The broader topic of NSS in schizophrenia (either in patients or even in their relatives) has received a fair bit of attention, but the above is the only paper that mentioned dysarthria in this context. One potential problem that I see is that there isn't a commonly agreed way to measure NSS. One meta-analysis found that three studies used NES, two used SNE, and two the Rossi scale. I looked at these scales briefly and they don't seem to address dysarthria; it's possible that I've missed something and they call it something else...


The question is a bit vague (and given its age and one-time involvement of the asker it seems unlikely it will see clarification). The title seem to ask if medication can also cause dysarthria. Apparently, yes, there is one study by Caroff et al. (2011) which does mention it as an extreme form of (antipshyctohic) drug-induced dystonia:

Dystonia is an acute, alarming involuntary movement disorder that can be painful and distressing, and erodes patient trust and compliance. It is characterized by briefly sustained or intermittent spasms or contractions of antagonistic muscle groups resulting in twisting and repetitive movements or postures. Drug-induced dystonia can affect any muscle group, but most commonly involves the head, neck, jaw, eyes and mouth resulting in spasmodic torticollis, retro- or anterocollis, trismus and dental trauma, forced jaw-opening or dislocation, grimacing, blepharospasm, tongue biting, protrusion or twisting, and distortion of the lips. It is not action or sensory stimulus dependent. More subtle signs, including muscle cramps or tightness of the jaw and tongue with difficulty speaking or chewing, may precede dystonia or occur alone. At the other extreme, dystonia may present as an oculogyric crisis or with other forced eye movements, or with dysarthria, dysphagia and potentially lethal respiratory stridor if pharyngeal or laryngeal musculature is affected.

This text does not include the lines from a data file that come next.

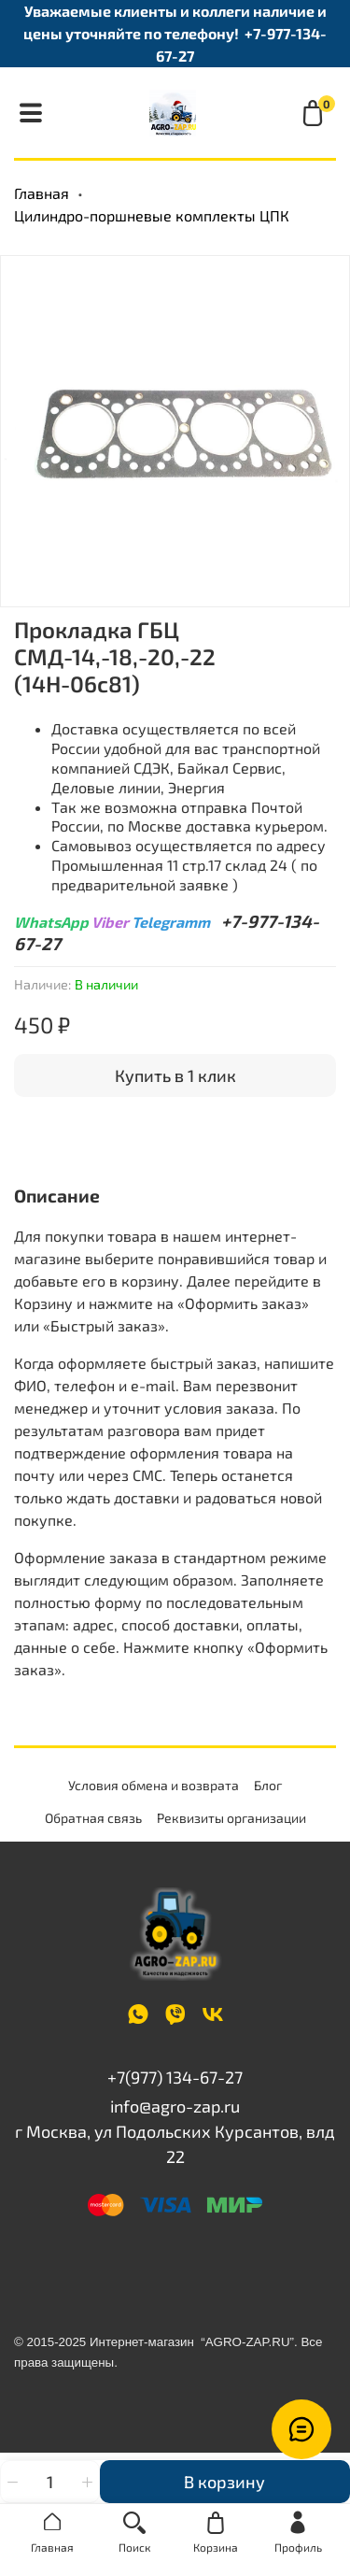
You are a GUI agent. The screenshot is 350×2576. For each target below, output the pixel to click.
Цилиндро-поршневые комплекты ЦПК (151, 215)
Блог (268, 1785)
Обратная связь (93, 1818)
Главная (41, 193)
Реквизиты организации (231, 1818)
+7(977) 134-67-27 (175, 2077)
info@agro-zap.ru (175, 2106)
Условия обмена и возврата (153, 1785)
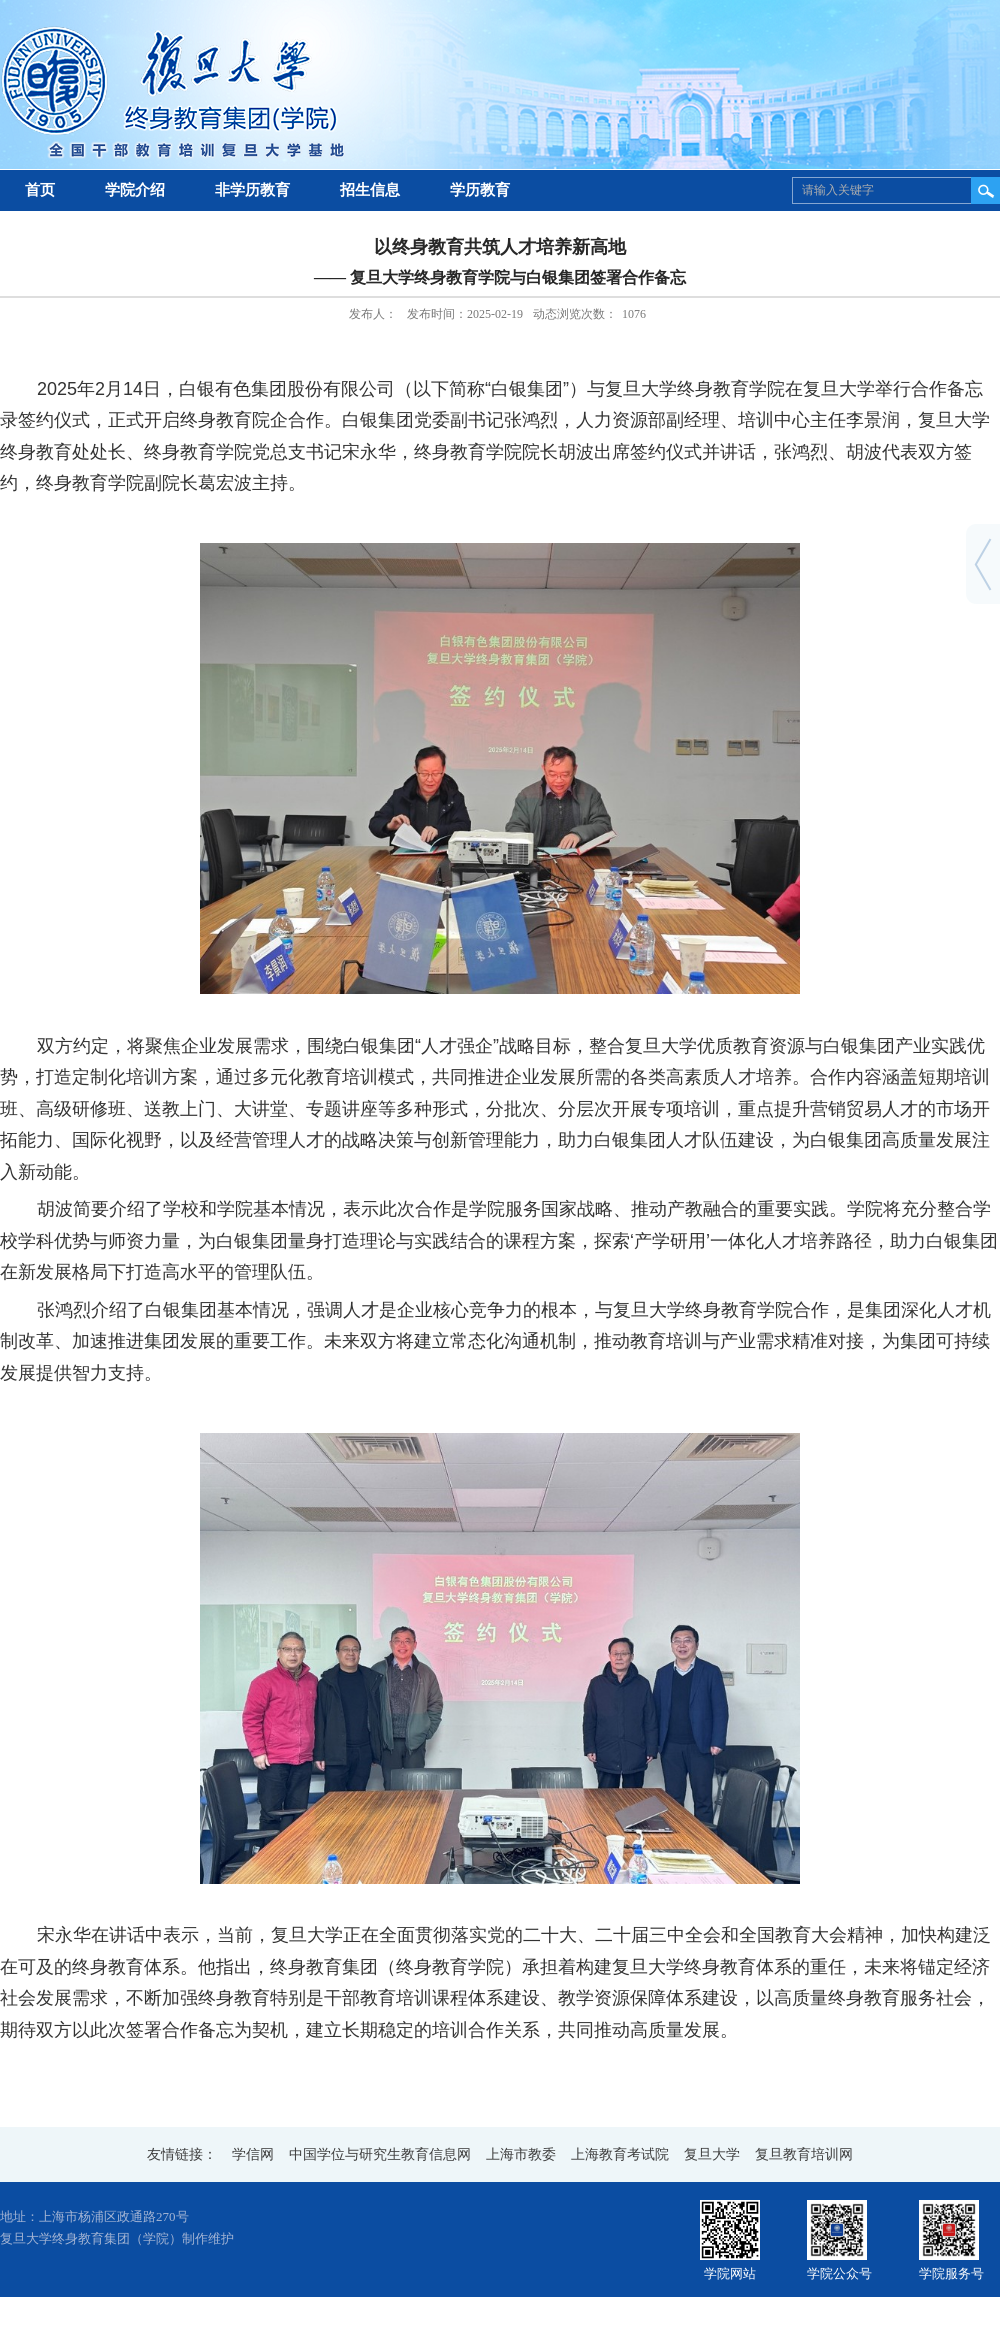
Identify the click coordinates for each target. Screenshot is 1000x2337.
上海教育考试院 (620, 2154)
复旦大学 (712, 2154)
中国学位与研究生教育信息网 (380, 2154)
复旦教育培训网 (804, 2154)
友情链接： (182, 2154)
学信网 (253, 2154)
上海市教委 (521, 2154)
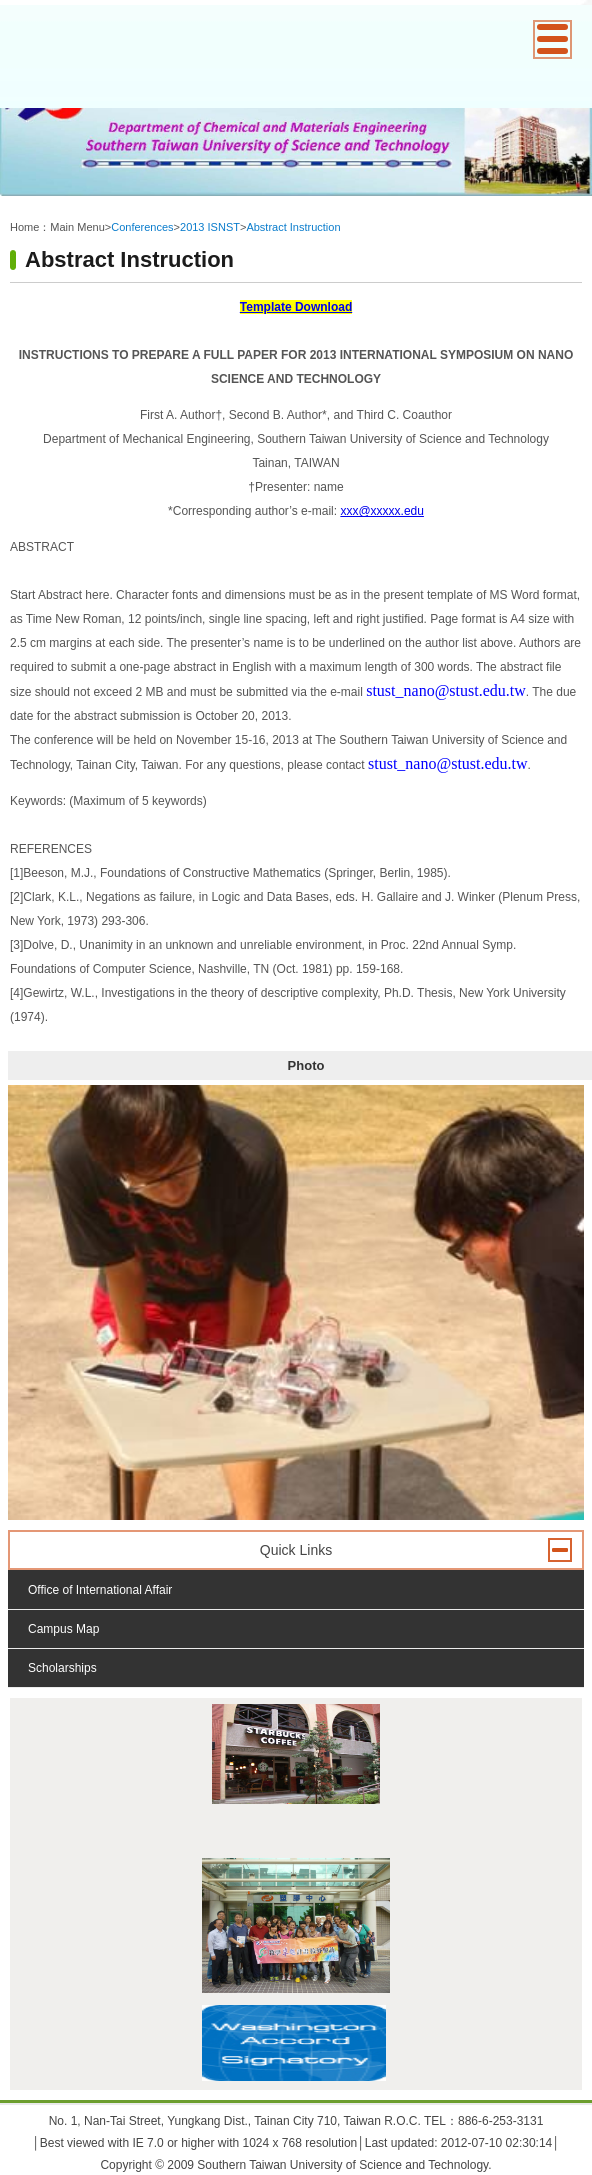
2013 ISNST (210, 227)
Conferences (142, 227)
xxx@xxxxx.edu (382, 511)
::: (15, 211)
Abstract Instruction (293, 227)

Less frequently observed, dystonia may affect axial, truncal or limb movements occasionally leading to camptocormia, pleurothotonus (Pisa syndrome) or opisthotonus.

The same paper mentions that dysarthria may also occur in the more dangerous neuroleptic malignant syndrome, in which the more classic symptoms of hyperthermia and generalized rigidity also occur (and can be used for differential diagnosis.)

There's one other paper by Mathews et al. (2005) about antipsychotic-induced movement disorders that I've looked at, but it doesn't mention dysarthria. From this I guess that it's a rather rare occurrence as a side-effect of antipsychotic medication. I didn't find anything more detailed about prevalence etc.